My Secret Life in an American Ashram

I’m as American as they come. I like being my own person and deciding what I’m going to make happen and making it happen.

I love SoCal and how a crisp white tee shirt with just the right amount of fade in the jeans looks on anybody. I love the way the light bounces off the Flatirons cliffs of Boulder in the thin morning air. I love self-congratulating New Yorkers, well, for a few days anyway. And I love starting a conversation mid sentence in the Midwest with the woman next to me in Nordstrom's or at the airport. I love Mick Jagger’s decades of irreverence toward institutions, although now he is one himself.

I love being free to come and go as I please, grabbing the car keys to run out to buy the herb, vitamin or whatnot that I just read online will increase my stamina ten fold and help me lose weight. Don’t ask me my opinion because I will be more than happy to tell you anywhere anytime.

And yet, I live in an ashram. I get up before the birds, I won’t even tell you what time because I don’t want to know myself.

Here, most of my day is scheduled by people younger than my kids, who may not get what it’s like to ache on any given day. The dinnerware is so utilitarian it's like something straight out of Cool Hand Luke. Going to town must be scheduled, and anyway it’s just a cross road between the “Curl Up and Dye Beauty Salon” and the Walmart. The best restaurant within 50 miles is Applebee’s.

Why would I do this? No one reared and bred on American individualism ever likes the answer. It’s because of my Guru. I’ve lost a lot of people right about there. Family in fact, some of whom assume the worst.

After years of a 'normal' life owning my own business, raising a family in the burbs, football and ballet, why? They assume I’ve given all my money to the him, which isn't true. I use it to buy gourmet cookies at Walmart and get my hair colored at Curl Up n Dye. They think I’m looking for an impossible utopia.

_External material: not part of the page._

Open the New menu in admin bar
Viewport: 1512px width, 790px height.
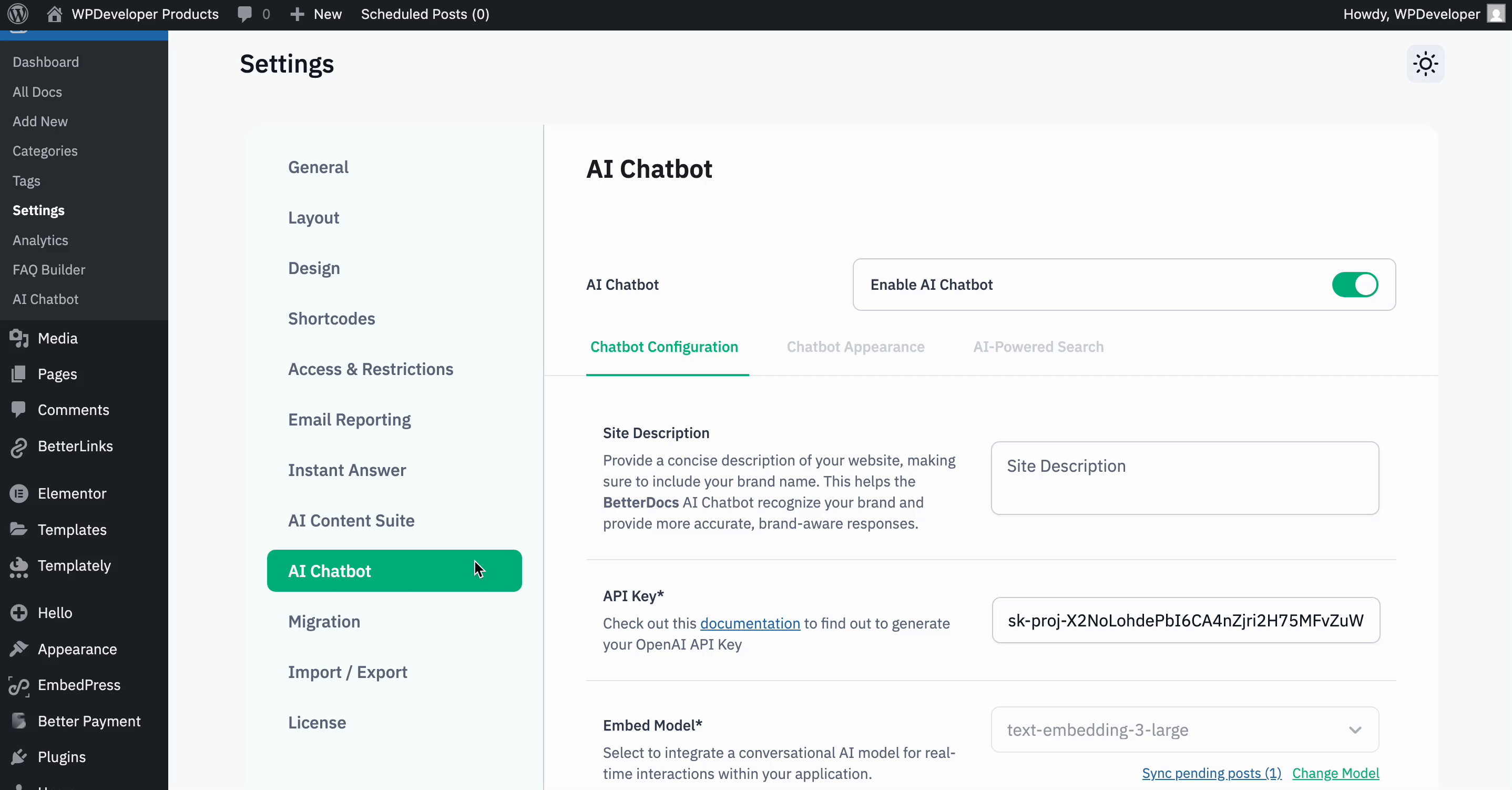[x=315, y=14]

All of that is what I don’t value about being American. For all our freedom, we lack imagination and take the lazy way out so we don’t have to think too deeply, and actually live out the stereotypes the media props up in front of us. An emo girl is an emo girl, down to her polish color. A dude's a dude, down to his studied walk. A  businessman looks the part. Aren't those moms with short haircuts always the ones who wear pumpkin sweatshirts as scheduled in October?

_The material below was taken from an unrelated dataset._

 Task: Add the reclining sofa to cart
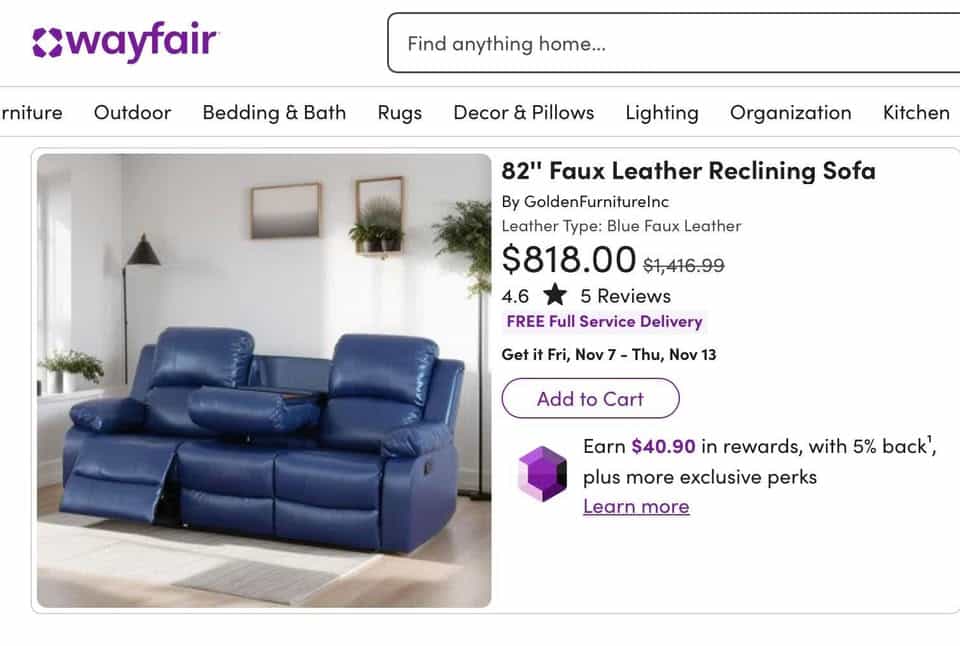point(590,399)
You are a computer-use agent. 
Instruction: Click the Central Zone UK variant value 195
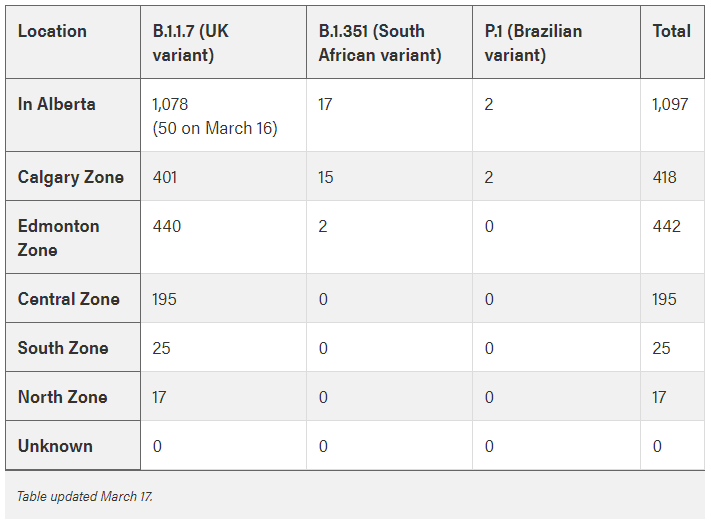pyautogui.click(x=166, y=299)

Anyway, I live in an ashram because of my Guru. Why? Apart from my husband, who is here too and my best best friend, my guru has done more for me in this life than anyone else.  

I can count on two hands the times I’ve spoken to him, which where simple life-changing sentences of six to ten words each.

He’s fought me tooth and nail without uttering a word, to break down my definition of myself.  He’s wrenched self-deprecation out of my hands and I resisted unawares, wondering what was causing me to lurch and bang around so much.

When I was young, I was in love with Ruth Gordon’s feisty character in the classic 60’s movie, Harold and Maude. I wanted to be her when I got old. I’m not quite there, but getting close. I memorized one of her lines: “Oh, how the world dearly loves a cage.” I vowed never to love a cage. But I drifted into one, through years of worry about kids, money, reputation. I would have told you all the while I was free.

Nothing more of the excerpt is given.